*** Opening Source records ***

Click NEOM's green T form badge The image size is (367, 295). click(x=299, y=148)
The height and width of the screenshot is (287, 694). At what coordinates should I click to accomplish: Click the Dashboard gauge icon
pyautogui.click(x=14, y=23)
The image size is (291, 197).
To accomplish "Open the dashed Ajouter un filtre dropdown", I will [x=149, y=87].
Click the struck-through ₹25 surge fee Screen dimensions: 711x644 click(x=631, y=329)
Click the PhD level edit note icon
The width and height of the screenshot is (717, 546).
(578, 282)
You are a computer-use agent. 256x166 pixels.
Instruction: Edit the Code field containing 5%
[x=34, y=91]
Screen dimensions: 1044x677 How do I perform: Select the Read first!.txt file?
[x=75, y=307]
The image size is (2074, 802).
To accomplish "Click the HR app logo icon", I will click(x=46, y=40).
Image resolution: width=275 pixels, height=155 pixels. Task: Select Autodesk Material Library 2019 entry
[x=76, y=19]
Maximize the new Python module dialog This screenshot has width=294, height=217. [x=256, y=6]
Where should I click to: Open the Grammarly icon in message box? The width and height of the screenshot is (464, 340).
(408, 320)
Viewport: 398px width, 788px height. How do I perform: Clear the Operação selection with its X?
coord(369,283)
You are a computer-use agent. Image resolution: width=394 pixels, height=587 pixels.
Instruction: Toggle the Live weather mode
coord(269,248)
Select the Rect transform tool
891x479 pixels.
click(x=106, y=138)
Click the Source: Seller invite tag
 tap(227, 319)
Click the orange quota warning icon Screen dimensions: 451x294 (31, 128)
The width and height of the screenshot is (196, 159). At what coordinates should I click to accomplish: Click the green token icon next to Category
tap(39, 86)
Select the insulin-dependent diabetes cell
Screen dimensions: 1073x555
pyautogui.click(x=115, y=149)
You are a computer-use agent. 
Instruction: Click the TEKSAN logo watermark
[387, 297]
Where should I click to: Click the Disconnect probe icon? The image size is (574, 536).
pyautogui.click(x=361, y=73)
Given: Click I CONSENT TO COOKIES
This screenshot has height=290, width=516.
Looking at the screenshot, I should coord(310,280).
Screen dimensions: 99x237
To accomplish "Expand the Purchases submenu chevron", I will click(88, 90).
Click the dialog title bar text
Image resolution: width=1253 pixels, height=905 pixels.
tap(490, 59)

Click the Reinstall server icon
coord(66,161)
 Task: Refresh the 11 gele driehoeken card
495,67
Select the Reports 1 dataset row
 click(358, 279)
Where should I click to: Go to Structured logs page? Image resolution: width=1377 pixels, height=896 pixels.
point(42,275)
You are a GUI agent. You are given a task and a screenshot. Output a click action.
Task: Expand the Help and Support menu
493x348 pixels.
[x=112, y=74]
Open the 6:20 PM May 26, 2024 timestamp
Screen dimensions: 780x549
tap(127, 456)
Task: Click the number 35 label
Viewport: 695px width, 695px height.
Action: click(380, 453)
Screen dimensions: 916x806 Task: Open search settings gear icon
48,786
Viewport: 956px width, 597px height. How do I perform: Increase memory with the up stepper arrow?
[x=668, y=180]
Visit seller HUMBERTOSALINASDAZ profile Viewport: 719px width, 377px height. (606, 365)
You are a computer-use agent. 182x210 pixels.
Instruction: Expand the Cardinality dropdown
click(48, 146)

*** Closing Source records ***

- Problem requirements
In the listing, find every line containing the word "agent" and list it.

- Answer to the problem
You are a computer-use agent. 256x166 pixels.
You are a computer-use agent. Image resolution: width=394 pixels, height=587 pixels.
You are a computer-use agent. 
You are a GUI agent. You are given a task and a screenshot. Output a click action.
You are a computer-use agent. 182x210 pixels.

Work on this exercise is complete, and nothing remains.